The chemical mechanism of the limonene ozonolysis reaction in the SOA formation: A quantum chemistry and direct dynamic study

The ozonolysis of limonene is one of the most important processes for secondary organic aerosol formation and a detailed understanding of the atmospheric chemistry of d-limonene is highly urgent. In this paper, the reaction of d-limonene with O3 has been studied using high level molecular orbital theory. A detailed description of the possible ozonolysis mechanism in the presence of H2O or NO is provided. The main products obtained are keto-limonene, limononic acid and 7OH-lim, which are low vapor pressure compounds.
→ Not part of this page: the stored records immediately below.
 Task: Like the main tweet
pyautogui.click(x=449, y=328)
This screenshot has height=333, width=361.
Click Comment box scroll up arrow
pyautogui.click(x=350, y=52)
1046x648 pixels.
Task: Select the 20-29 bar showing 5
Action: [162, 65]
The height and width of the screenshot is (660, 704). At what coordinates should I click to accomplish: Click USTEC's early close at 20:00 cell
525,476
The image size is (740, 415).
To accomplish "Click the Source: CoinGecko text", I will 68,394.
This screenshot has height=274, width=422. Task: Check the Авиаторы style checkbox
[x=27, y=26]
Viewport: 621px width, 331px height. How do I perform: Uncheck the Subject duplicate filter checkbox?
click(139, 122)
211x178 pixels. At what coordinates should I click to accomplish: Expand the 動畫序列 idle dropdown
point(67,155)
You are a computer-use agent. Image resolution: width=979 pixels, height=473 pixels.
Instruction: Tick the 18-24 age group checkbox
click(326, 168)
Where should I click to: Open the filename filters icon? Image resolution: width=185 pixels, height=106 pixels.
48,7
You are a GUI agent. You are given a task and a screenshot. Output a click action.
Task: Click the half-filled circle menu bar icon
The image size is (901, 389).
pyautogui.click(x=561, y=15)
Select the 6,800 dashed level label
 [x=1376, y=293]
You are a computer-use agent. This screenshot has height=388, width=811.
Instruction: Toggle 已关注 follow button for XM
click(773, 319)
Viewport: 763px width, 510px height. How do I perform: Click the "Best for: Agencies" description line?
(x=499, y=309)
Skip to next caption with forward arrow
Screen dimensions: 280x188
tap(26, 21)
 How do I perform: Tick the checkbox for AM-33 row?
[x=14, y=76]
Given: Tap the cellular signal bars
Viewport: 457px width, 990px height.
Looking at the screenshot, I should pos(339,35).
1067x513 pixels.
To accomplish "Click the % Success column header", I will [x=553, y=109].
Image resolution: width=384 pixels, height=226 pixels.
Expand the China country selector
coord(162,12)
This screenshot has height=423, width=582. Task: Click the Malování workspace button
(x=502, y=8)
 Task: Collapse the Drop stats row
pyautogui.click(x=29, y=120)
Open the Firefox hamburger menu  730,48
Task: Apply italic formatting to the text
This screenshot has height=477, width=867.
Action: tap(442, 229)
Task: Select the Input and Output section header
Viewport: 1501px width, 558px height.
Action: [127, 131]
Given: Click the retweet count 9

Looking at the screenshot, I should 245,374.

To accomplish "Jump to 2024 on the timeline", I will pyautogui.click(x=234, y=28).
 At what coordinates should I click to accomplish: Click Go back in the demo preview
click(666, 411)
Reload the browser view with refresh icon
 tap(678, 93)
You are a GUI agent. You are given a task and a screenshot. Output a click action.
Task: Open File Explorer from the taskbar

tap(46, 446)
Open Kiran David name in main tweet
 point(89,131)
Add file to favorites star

On the basis of the quantum chemical information, the direct dynamic calculation is performed and the rate constants are calculated over a temperature range of 200∼800 K using the transition state theory and canonical varitional transition state theory with small-curvature tunneling effect. The four-parameter formula of rate constants with the temperature is fitted and the lifetimes of the reaction species in the troposphere are estimated according to the rate constants, which can provide helpful information to the model simulation study.

Research Highlights
► A detailed ozonolysis mechanism in the presence of H2O and NO is provided using the DFT method.
► The rate constants are calculated at a range of 200∼800 K using the CVT/SCT method.
► The four-parameter formula of rate constants and the temperature is fitted.
► The lifetimes of the species in the troposphere are estimated according to the rate constants.